Não faz muito tempo e aqui estive prestando queixa – quase um B.O. – com um braço em tipoia. "Ossos do ofício" de um faz-tudo que ousa reaproveitar tão precioso líquido. Advertido pelo mestre João de Patrício, não dimensionarei o líquido em quantidade, mas em qualidade. Água saborosa após tratamento caseiro: Areia e brita em camadas sobrepostas, uma bobona de 200 litros, certa mão-de-obra, porque não surge como um relâmpago. No mais é saber que a família e os muitos amigos frequentadores da casa de “Silvestre Batista” terão a certeza de não serem contaminados pela ingestão, mesmo indireta (nos banhos) pela água. Pasmem, estamos tratando de água, e o contrassenso é que esse líquido da vida 3,5 milhões de mortes por ano no mundo, segundo a Organização Mundial de Saúde – OMS.
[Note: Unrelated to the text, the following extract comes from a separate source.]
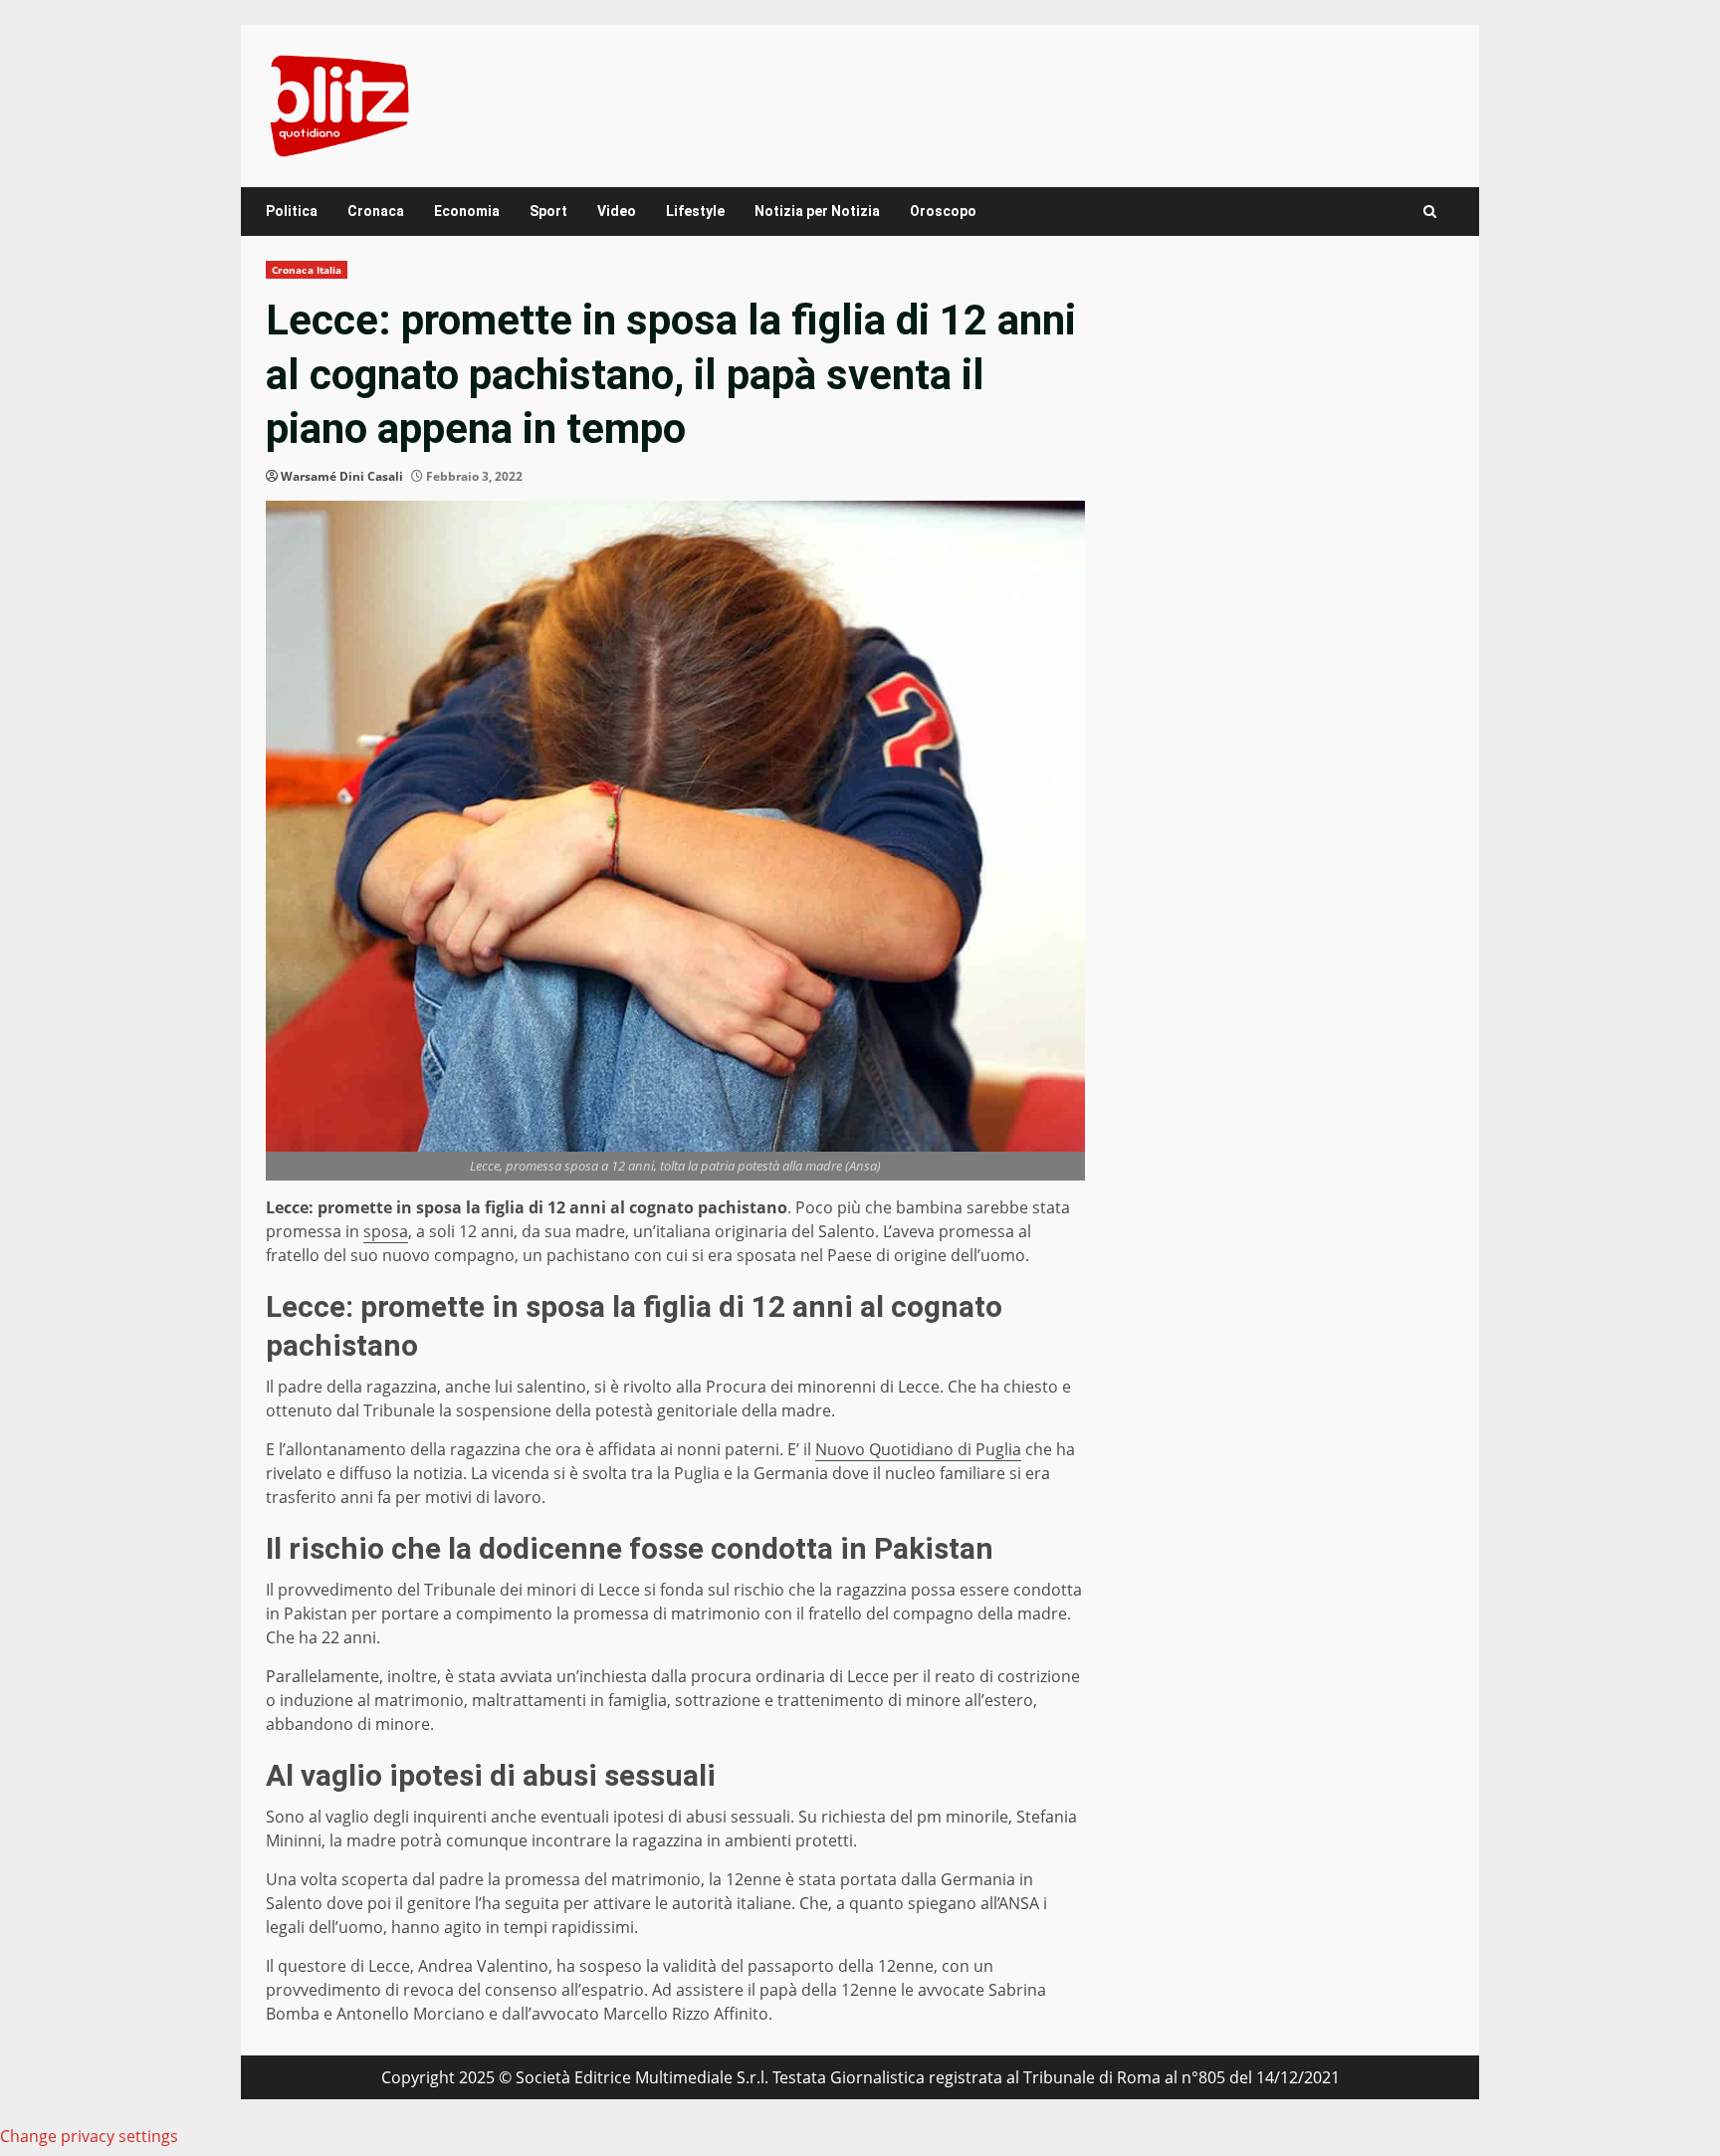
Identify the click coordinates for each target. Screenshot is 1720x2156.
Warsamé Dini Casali (342, 476)
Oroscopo (943, 211)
Em evento cuja temática era a água, realizado pelo Projeto Rio Mamanguape, tive a oportunidade de expressar minha preocupação – e lá se vão alguns anos – com a captação das águas de chuva não só nas moradias rurais como urbanas. Principalmente na urbana onde há uma enorme concentração de moradias sem nenhum aproveitamento dessa água que cai, deita, rola sem nos deixar um pingo represando. E, se lembro a captação, não posso deixar de exaltar o bom uso e o reuso de tão precioso líquido. Deveria haver um sistema de permuta entre governos e a cidadania. A captação se daria com incentivos sejam lá de que forma fossem, mas que existam e contribuam para equilibrar mais e mais nossa convivência com as estiagens.

Falei de água só pra desencanar, ao contrário do que muitos pensam: Abraço!